In this post I was using the logic of people like Brayton to show how ridiculous their logic is. You look at the argument and somehow conclude this is my logic. It's not my logic: its the logic of the people who make these kinds of arguments. It has absolutely nothing to do with comparing sexual self-gratification with murder and torture.

If you really want to have a productive discussion, you need to at least try to understand the argument being made.

And, pray tell, exactly how much difficulty has the Catholic Church had with its priests in sexual matters? If you have some evidence that it is worse than, say, public school teachers, I'd like to see what that is. Any such abuse is bad, but its not honest or accurate to portray it as somehow unique to the Catholic Church.

People seem to think that celibacy somehow leads to more of this kind of behavior.

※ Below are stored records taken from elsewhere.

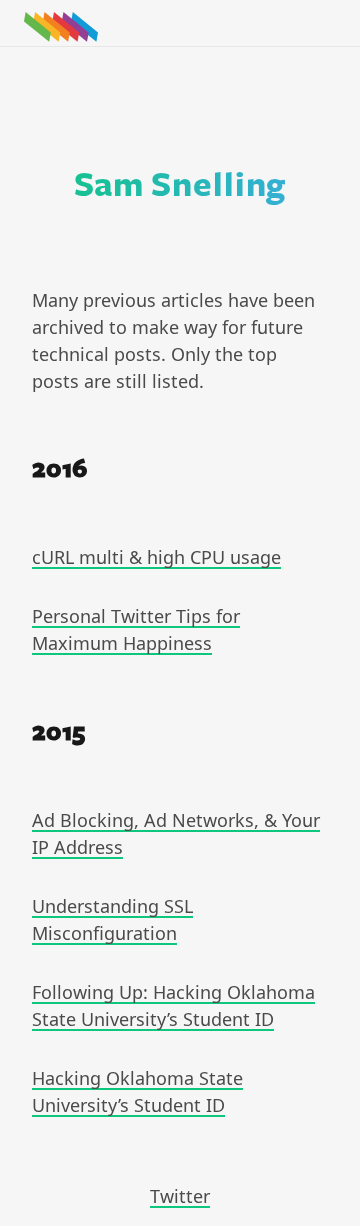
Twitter (180, 1196)
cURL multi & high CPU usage (156, 557)
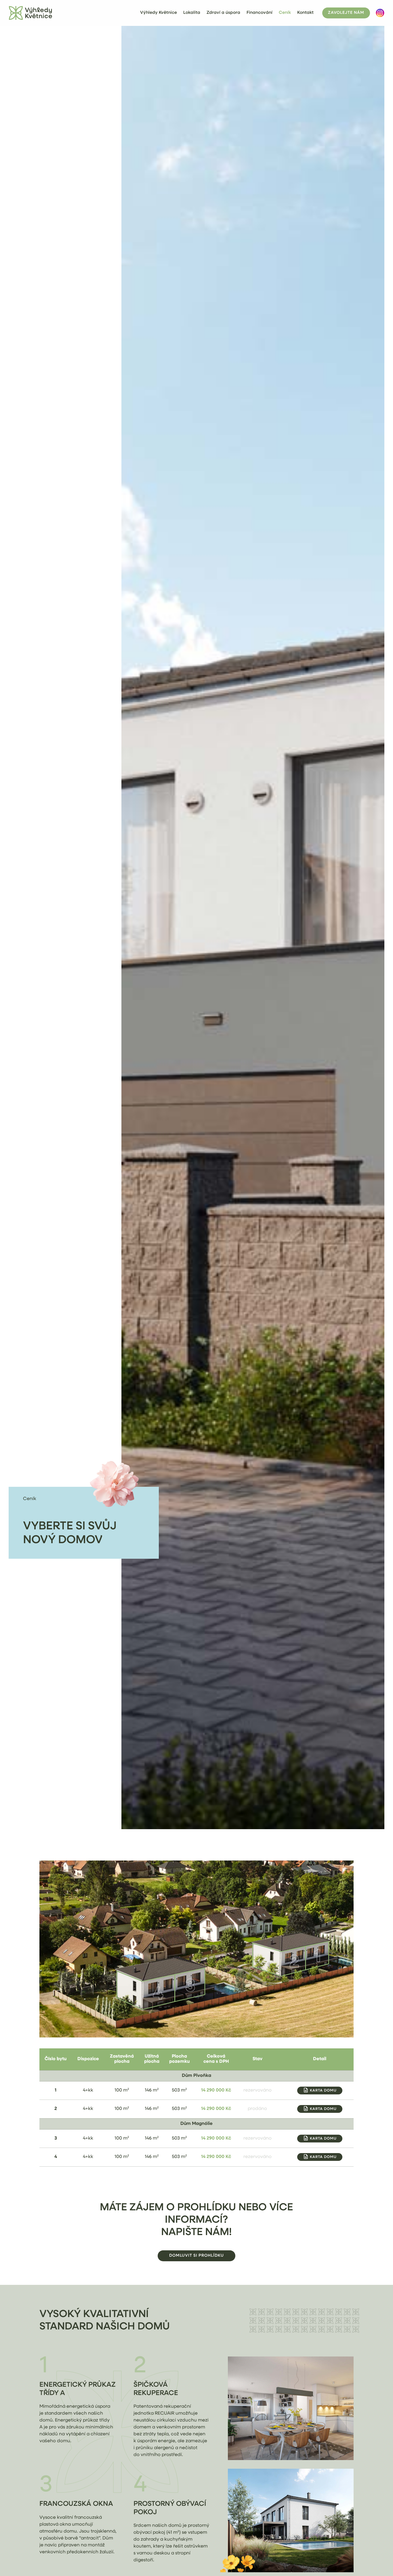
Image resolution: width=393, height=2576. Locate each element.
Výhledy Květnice (158, 13)
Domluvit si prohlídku (196, 2255)
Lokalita (191, 13)
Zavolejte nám (346, 13)
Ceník (285, 13)
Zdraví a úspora (223, 13)
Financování (259, 13)
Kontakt (305, 13)
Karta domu (323, 2090)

Have you seen the statistics on Protestant clergy--most of whom are married?

KyCobb said...

Martin,

I have to agree that looking at the behavior of other species to support the appropriateness of human behavior isn't very useful. Even our closest living relatives are separated from us by millions of years, and species evolve behaviors which are useful for them in their own context. Human sexual behavior should be analyzed on its own merits within the context of human culture and human evolution.

Sorry about assuming you were raised Catholic. And I haven't seen the statistics on sexual abuse by Protestant clergy, is it about the same as priests?

Lee said...

Can we blame Rousseau for this? That is, the notion that nature is somehow the arbiter of all that is good, and that man's best moral option is to throw off his "chains" (i.e., the Church) and embrace his natural self?